_WHAT NEEDS TO BE DONE_: Retype the material exactly, ending with the line containing "Click the Variance Report title".

+ + + +

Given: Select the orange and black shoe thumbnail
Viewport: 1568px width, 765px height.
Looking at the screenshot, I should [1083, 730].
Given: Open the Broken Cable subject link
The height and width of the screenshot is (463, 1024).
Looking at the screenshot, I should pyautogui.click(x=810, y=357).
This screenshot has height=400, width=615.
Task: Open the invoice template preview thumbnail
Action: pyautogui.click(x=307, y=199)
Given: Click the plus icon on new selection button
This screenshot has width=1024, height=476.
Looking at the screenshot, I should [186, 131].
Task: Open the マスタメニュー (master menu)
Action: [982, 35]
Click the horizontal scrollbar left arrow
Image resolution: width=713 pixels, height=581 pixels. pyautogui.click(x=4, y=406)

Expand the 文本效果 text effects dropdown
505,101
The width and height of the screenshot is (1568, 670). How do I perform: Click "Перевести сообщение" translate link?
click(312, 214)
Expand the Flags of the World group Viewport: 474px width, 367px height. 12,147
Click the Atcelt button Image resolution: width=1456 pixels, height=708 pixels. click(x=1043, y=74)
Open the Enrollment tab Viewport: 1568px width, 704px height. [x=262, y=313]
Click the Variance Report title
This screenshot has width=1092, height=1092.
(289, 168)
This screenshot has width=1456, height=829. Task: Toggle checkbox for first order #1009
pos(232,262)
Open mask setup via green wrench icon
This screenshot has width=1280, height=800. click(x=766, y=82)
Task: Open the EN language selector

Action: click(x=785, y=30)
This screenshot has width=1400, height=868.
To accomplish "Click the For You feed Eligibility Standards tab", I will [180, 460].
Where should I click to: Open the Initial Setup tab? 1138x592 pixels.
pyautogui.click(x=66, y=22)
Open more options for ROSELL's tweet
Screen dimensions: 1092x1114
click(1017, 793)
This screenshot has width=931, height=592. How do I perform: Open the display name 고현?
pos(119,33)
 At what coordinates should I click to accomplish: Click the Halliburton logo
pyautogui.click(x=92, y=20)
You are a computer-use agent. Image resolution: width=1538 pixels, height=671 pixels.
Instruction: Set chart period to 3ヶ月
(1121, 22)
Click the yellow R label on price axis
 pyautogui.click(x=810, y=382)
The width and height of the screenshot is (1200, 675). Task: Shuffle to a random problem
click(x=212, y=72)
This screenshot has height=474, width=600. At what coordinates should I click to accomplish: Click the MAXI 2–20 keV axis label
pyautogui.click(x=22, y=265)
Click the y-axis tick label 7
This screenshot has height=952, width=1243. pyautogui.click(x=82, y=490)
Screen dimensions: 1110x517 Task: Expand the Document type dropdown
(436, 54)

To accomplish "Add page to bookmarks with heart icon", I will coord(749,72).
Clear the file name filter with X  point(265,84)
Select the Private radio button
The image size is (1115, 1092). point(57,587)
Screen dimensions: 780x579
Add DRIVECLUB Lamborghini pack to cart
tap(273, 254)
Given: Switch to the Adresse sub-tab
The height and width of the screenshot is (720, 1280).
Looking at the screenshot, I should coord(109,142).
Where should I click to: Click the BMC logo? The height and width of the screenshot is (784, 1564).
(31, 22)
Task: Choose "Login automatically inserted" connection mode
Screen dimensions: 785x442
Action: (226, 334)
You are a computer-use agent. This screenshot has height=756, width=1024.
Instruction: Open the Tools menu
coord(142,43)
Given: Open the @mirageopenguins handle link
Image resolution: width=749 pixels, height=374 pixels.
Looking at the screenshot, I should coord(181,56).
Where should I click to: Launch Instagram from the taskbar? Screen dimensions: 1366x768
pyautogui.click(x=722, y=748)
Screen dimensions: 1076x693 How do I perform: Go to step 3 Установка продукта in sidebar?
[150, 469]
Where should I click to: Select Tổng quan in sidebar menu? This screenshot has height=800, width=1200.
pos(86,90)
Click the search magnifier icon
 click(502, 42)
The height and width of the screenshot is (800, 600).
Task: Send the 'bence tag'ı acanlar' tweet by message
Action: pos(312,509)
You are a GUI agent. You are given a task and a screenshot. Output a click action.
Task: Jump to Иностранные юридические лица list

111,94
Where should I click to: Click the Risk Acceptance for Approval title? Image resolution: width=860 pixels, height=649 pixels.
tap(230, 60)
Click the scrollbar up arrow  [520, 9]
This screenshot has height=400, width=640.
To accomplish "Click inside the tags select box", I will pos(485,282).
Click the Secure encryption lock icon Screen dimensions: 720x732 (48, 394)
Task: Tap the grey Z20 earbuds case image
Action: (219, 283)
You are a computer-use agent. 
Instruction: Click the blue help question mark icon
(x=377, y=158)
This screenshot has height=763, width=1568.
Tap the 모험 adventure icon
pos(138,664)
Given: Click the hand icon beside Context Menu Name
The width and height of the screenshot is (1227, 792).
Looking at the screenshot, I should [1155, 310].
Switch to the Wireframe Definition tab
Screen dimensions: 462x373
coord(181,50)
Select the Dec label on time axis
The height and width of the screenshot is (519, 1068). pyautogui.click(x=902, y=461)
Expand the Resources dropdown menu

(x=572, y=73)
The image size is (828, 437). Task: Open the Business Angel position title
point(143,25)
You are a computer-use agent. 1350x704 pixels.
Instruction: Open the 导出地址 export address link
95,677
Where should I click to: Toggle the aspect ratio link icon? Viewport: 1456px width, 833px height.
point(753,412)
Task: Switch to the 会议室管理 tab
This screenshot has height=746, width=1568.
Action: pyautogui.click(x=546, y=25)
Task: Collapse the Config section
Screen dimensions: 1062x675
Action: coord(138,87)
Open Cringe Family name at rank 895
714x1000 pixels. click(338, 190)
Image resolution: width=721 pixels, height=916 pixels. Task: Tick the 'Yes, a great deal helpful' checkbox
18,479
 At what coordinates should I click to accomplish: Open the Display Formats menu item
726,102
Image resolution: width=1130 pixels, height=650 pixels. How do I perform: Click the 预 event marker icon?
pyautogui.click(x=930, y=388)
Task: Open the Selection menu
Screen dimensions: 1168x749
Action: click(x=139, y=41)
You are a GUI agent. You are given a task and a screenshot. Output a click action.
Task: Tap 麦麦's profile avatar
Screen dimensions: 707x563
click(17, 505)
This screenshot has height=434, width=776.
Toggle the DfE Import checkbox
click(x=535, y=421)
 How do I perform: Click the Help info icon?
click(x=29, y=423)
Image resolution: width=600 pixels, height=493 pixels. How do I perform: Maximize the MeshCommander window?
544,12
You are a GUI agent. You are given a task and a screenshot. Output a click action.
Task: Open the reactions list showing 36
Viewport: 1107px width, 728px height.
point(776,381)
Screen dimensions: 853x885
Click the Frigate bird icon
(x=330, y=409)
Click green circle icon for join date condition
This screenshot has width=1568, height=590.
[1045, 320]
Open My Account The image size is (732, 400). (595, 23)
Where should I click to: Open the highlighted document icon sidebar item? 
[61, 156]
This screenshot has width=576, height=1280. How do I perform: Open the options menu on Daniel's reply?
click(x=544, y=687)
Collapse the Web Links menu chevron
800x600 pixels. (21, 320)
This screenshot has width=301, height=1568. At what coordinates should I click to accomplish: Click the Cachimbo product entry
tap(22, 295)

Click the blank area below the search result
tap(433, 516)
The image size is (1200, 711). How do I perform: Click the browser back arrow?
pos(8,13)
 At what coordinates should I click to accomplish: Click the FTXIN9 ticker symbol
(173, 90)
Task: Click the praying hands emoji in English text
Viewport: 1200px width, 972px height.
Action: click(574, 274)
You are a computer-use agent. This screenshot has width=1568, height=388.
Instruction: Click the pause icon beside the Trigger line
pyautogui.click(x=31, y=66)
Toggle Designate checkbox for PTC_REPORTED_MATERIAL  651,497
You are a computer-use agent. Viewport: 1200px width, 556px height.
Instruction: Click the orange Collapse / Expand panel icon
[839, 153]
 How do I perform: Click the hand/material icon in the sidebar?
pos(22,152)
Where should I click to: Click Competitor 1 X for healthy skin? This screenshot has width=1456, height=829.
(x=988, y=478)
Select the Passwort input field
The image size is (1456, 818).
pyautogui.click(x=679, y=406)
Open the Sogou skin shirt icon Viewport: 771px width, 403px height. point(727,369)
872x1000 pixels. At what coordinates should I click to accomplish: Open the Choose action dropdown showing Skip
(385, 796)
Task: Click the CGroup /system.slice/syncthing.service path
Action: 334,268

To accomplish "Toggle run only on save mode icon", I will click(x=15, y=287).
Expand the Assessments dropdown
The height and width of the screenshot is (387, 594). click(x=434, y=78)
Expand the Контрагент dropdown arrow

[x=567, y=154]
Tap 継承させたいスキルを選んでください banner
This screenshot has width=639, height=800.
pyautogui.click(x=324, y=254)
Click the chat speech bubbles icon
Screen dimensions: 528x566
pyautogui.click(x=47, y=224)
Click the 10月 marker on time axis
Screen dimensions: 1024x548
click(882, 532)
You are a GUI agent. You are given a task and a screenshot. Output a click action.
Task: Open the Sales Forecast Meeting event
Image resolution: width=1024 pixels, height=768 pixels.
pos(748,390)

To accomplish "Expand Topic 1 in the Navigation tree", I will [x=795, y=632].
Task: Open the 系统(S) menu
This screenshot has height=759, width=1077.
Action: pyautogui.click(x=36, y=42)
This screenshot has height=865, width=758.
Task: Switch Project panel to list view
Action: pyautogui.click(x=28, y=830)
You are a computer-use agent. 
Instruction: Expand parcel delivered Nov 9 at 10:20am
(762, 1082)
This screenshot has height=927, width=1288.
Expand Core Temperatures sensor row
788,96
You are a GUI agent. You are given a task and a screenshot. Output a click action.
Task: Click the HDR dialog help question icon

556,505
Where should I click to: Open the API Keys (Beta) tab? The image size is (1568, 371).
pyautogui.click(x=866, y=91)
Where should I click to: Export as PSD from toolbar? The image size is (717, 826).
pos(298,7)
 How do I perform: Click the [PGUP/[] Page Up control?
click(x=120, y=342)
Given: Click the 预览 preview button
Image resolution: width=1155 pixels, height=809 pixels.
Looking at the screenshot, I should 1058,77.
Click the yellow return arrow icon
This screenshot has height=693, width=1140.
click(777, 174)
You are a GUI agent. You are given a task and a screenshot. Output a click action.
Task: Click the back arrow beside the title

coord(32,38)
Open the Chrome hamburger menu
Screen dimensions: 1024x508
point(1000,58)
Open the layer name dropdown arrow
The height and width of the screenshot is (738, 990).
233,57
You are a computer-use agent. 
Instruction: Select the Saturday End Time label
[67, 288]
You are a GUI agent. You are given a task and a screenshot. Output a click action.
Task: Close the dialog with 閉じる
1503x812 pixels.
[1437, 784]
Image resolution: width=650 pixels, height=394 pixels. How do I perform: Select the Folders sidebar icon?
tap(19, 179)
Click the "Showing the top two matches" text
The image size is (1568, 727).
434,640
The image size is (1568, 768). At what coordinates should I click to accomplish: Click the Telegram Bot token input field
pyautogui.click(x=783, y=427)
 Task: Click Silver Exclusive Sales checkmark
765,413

+ + + +

_EXERCISE SOLUTION_:
Given: Select the orange and black shoe thumbnail
Viewport: 1568px width, 765px height.
Looking at the screenshot, I should [1083, 730].
Given: Open the Broken Cable subject link
The height and width of the screenshot is (463, 1024).
Looking at the screenshot, I should pyautogui.click(x=810, y=357).
This screenshot has height=400, width=615.
Task: Open the invoice template preview thumbnail
Action: pyautogui.click(x=307, y=199)
Given: Click the plus icon on new selection button
This screenshot has width=1024, height=476.
Looking at the screenshot, I should [186, 131].
Task: Open the マスタメニュー (master menu)
Action: [982, 35]
Click the horizontal scrollbar left arrow
Image resolution: width=713 pixels, height=581 pixels. pyautogui.click(x=4, y=406)

Expand the 文本效果 text effects dropdown
505,101
The width and height of the screenshot is (1568, 670). How do I perform: Click "Перевести сообщение" translate link?
click(312, 214)
Expand the Flags of the World group Viewport: 474px width, 367px height. 12,147
Click the Atcelt button Image resolution: width=1456 pixels, height=708 pixels. click(x=1043, y=74)
Open the Enrollment tab Viewport: 1568px width, 704px height. [x=262, y=313]
Click the Variance Report title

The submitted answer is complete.